It is noteworthy that, under §123 of the BGB, contracts subject to extortion are not seen as void, even in extreme cases, as they might be in some other systems in the event of threats of physical violence, but are in every case categorised as valid but avoidable. So, despite what may be extreme threats by another party, the consent to contract is still seen as having been validly given and a contract thus validly formed, the will having been operative, albeit coerced, and not absent.

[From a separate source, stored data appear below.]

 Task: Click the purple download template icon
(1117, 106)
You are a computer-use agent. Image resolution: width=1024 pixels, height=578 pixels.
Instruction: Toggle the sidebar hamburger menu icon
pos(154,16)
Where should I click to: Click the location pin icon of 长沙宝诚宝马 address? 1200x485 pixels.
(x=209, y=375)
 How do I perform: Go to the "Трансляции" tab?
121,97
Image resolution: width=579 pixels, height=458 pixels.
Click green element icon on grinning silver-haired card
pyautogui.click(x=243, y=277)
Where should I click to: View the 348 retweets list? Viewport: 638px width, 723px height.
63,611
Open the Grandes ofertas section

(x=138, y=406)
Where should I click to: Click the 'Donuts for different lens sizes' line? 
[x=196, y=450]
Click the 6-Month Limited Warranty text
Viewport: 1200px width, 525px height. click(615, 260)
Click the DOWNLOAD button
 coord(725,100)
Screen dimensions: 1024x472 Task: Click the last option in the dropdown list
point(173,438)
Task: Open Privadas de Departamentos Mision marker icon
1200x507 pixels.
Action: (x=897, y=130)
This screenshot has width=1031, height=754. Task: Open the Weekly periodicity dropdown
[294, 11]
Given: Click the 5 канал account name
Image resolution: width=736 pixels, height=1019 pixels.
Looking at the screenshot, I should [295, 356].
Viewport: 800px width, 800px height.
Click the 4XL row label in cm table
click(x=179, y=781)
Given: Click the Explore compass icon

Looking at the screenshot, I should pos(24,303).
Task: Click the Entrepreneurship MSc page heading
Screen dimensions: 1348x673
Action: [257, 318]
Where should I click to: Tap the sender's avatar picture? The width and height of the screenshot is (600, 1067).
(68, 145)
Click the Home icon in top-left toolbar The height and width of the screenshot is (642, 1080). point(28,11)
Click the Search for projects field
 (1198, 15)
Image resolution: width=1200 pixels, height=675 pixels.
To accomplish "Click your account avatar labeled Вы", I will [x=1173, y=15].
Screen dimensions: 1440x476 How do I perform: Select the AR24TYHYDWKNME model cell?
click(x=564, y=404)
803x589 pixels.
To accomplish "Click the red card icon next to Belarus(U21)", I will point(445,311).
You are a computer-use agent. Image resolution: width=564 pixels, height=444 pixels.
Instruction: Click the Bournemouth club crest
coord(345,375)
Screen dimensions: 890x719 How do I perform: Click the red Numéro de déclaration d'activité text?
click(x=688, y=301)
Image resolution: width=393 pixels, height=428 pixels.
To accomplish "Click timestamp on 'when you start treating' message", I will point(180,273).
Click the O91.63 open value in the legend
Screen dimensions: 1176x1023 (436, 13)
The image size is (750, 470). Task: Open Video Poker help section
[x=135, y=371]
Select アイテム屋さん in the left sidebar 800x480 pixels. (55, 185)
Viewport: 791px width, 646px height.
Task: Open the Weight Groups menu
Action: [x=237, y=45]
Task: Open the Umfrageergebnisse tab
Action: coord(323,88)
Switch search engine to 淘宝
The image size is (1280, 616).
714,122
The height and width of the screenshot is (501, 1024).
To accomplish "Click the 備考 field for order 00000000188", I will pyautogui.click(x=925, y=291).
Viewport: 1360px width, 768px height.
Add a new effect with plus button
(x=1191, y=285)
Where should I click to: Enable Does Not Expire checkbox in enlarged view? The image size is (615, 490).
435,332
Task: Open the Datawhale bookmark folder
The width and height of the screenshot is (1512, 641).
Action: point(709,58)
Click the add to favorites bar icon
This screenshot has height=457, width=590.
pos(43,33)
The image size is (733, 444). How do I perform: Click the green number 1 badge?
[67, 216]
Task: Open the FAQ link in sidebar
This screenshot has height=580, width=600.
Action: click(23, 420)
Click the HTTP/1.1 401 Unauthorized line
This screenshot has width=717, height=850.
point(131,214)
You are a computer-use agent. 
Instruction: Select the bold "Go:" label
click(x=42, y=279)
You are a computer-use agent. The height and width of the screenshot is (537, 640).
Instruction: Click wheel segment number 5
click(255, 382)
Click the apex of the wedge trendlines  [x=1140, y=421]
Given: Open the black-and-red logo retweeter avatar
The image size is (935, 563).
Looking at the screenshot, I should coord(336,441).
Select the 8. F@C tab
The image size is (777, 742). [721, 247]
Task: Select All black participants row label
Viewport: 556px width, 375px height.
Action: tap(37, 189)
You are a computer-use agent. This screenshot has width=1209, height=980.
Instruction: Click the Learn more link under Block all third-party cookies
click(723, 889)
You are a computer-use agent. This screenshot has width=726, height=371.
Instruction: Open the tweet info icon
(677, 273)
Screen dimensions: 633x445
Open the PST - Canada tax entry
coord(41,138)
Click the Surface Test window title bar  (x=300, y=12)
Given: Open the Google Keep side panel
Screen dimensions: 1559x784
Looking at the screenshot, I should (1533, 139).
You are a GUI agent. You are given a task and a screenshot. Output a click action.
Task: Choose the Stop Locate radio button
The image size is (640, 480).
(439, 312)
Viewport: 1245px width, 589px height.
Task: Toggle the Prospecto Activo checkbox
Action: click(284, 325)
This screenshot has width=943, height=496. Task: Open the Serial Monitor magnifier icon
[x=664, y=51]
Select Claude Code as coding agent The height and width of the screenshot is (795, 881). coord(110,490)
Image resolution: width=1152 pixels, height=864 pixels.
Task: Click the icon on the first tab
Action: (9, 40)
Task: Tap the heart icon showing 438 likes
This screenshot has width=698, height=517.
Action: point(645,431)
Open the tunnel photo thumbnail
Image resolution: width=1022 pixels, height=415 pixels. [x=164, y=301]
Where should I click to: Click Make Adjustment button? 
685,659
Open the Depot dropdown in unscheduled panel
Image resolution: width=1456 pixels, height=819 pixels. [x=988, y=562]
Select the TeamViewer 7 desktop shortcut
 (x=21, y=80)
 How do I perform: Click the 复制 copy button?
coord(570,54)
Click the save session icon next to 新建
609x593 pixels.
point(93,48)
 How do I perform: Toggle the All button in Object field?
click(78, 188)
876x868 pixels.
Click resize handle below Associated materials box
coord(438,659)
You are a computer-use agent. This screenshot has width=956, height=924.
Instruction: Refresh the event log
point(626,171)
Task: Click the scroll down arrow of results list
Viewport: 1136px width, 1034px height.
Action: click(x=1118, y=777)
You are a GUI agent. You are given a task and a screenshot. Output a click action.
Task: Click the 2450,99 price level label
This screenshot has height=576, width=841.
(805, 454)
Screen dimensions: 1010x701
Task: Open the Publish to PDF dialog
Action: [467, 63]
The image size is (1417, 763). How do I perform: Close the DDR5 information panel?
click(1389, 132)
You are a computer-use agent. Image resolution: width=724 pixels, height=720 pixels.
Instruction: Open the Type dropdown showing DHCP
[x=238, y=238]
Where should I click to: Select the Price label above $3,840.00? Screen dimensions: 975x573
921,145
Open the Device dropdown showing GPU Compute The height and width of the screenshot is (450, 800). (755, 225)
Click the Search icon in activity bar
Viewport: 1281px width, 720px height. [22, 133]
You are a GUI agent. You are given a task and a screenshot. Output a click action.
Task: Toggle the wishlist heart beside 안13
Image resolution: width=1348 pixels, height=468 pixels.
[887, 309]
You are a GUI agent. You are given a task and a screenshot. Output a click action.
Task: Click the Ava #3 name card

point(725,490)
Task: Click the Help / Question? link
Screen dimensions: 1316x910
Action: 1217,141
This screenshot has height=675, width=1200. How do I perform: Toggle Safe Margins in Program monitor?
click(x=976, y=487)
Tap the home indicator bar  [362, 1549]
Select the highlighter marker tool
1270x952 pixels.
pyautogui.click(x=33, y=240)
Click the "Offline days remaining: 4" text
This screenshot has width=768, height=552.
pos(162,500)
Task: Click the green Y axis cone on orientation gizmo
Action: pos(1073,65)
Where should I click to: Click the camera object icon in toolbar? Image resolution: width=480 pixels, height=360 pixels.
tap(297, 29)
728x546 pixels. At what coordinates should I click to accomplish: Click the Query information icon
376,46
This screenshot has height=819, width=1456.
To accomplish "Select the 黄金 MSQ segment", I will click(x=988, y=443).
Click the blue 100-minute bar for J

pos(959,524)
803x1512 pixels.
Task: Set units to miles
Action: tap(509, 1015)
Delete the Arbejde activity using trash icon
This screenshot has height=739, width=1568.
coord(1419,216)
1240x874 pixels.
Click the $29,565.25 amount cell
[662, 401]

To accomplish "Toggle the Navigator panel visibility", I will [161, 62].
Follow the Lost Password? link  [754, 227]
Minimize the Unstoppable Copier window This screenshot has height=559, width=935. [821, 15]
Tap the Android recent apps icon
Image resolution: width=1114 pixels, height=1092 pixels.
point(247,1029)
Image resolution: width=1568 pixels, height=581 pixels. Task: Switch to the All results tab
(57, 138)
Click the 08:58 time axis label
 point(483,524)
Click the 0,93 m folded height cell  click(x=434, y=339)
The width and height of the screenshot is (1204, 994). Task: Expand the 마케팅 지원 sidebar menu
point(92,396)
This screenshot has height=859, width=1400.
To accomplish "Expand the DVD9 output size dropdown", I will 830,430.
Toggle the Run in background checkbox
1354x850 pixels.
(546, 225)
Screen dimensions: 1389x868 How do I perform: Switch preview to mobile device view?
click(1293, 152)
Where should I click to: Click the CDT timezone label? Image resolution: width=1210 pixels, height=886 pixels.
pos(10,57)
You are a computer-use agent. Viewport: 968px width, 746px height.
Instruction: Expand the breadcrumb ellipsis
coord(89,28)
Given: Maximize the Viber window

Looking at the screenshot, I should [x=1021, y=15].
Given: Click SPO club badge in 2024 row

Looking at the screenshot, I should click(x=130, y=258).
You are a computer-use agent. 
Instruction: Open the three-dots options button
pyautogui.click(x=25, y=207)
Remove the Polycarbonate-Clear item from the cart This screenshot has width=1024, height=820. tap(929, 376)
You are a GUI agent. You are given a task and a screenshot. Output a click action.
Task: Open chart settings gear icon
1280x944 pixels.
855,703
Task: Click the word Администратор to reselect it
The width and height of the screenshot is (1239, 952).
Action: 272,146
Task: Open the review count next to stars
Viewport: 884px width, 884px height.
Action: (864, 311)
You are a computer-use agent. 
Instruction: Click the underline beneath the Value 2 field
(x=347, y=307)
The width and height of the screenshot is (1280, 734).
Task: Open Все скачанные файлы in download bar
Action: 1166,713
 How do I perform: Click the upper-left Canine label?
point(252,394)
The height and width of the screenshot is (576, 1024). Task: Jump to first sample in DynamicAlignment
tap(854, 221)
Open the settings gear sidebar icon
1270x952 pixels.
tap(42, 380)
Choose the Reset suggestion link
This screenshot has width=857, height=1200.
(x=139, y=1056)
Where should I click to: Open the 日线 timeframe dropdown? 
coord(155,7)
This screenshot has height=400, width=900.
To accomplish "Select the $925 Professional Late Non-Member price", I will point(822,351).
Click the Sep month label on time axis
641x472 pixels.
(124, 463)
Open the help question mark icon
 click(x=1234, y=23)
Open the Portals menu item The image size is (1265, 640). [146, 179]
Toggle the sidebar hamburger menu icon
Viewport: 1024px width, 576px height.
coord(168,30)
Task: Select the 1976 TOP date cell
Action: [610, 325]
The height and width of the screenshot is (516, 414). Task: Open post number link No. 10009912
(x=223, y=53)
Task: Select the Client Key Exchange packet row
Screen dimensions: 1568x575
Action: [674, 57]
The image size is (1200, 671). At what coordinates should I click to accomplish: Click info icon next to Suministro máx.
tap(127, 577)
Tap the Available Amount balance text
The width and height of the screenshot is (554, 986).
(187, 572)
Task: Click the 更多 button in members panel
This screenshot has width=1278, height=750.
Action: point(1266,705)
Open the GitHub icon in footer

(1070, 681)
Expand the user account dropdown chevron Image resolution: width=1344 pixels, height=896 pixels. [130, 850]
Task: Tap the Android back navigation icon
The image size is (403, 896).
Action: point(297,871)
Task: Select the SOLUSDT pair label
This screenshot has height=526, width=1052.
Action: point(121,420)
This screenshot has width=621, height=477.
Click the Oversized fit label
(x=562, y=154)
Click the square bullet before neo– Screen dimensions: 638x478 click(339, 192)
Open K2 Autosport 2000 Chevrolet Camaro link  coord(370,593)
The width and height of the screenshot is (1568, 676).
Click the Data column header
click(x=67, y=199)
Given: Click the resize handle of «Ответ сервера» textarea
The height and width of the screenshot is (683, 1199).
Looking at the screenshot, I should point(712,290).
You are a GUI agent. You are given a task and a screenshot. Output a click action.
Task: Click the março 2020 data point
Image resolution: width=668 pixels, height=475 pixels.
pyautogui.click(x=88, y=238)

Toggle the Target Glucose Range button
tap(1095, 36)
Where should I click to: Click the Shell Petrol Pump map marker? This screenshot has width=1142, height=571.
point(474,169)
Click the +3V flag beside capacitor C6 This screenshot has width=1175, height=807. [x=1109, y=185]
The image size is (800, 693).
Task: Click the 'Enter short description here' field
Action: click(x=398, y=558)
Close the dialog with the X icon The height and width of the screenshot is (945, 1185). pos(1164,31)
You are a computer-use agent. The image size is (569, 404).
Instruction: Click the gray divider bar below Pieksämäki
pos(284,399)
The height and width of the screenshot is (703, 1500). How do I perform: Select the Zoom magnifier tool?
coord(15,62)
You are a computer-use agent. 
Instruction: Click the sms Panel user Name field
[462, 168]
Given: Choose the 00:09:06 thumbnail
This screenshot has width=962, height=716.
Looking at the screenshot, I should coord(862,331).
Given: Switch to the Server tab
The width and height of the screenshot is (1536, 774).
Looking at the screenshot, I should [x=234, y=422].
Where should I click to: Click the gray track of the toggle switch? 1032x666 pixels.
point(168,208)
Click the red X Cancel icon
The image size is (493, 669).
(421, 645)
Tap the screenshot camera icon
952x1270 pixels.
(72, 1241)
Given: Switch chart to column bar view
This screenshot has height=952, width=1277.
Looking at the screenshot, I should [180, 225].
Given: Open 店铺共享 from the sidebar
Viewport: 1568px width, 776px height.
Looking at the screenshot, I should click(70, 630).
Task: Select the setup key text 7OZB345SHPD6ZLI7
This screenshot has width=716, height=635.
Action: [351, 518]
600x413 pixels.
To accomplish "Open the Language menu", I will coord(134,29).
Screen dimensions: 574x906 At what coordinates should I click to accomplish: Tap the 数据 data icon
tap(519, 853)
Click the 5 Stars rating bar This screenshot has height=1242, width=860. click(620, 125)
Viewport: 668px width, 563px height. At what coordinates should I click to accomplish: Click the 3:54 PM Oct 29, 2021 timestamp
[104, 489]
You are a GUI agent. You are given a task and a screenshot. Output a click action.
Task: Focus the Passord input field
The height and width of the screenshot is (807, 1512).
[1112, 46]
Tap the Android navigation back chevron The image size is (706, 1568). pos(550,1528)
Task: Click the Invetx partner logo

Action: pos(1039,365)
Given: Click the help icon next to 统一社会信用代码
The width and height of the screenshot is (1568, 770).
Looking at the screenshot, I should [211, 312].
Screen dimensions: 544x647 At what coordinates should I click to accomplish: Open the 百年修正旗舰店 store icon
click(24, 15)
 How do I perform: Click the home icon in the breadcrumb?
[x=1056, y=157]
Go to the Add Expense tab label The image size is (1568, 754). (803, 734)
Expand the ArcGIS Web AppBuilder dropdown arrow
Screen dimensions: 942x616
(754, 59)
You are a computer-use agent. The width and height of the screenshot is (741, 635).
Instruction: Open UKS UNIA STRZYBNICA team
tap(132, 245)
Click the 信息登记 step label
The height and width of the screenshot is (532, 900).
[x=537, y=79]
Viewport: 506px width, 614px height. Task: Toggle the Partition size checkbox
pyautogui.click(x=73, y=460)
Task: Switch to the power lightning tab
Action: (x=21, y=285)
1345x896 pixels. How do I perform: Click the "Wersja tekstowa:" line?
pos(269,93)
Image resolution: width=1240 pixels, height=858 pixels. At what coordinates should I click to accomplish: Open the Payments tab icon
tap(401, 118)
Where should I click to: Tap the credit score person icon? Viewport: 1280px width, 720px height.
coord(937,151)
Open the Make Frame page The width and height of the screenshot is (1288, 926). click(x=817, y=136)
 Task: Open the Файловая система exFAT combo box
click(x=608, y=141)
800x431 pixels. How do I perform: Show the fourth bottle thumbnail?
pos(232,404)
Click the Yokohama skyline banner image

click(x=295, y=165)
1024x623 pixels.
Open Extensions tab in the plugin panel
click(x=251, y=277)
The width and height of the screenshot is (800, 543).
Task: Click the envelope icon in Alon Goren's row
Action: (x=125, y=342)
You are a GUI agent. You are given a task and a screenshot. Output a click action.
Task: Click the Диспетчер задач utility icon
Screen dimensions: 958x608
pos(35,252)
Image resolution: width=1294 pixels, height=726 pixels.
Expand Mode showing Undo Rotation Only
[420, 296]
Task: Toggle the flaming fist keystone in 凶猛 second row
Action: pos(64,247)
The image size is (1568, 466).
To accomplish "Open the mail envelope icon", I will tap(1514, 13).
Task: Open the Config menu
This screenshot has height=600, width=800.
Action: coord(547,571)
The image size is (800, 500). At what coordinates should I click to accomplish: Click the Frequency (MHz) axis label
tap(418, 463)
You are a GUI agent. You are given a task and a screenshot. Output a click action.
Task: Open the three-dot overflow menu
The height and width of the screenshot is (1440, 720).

The BGB provides that the coercion must have been ‘unlawful’, a requirement which has produced a substantial body of case law, including cases on economic coercion. The concept of unlawfulness has proved a flexible one in the hands of the courts, which, as in other jurisdictions, have to tread a fine line between the prevention of conduct which infringes societal norms and sharp, aggressive, yet lawful, business practices. As with the approach in other systems, German courts have held that coercion may exist if what is threatened is unlawful (for instance, physical violence) or if what the party making the threats seeks to gain is illegitimate or unwarrantable (for instance, the receipt of a benefit which would otherwise not accrue to it). There have also been trickier cases where neither of these criteria is met, for instance where A has threatened to report B to the police for commission of a crime if B does not do something for A which B might conceivably have done for A in any event. In some such cases coercion has been held to be present, but in others not.307

(d)  Conclusion on extortion

Legislative developments in English law and the mixed legal system since the 1970s have developed the law of extortion beyond a focus on the effect of certain illegitimate forms of pre-contractual behaviour on the will of the victim. The modern approach of the systems studied shows a mixed

307In BAG NJW 1999, 2059, a cashier had been defrauding her employer, and the employer insisted that she enter into a contract to repay the money or else the employer would go to the police. This was held not to amount to coercion. A similar threat would probably amount to coercion if the benefit the employer had requested had no connection with the employee’s conduct.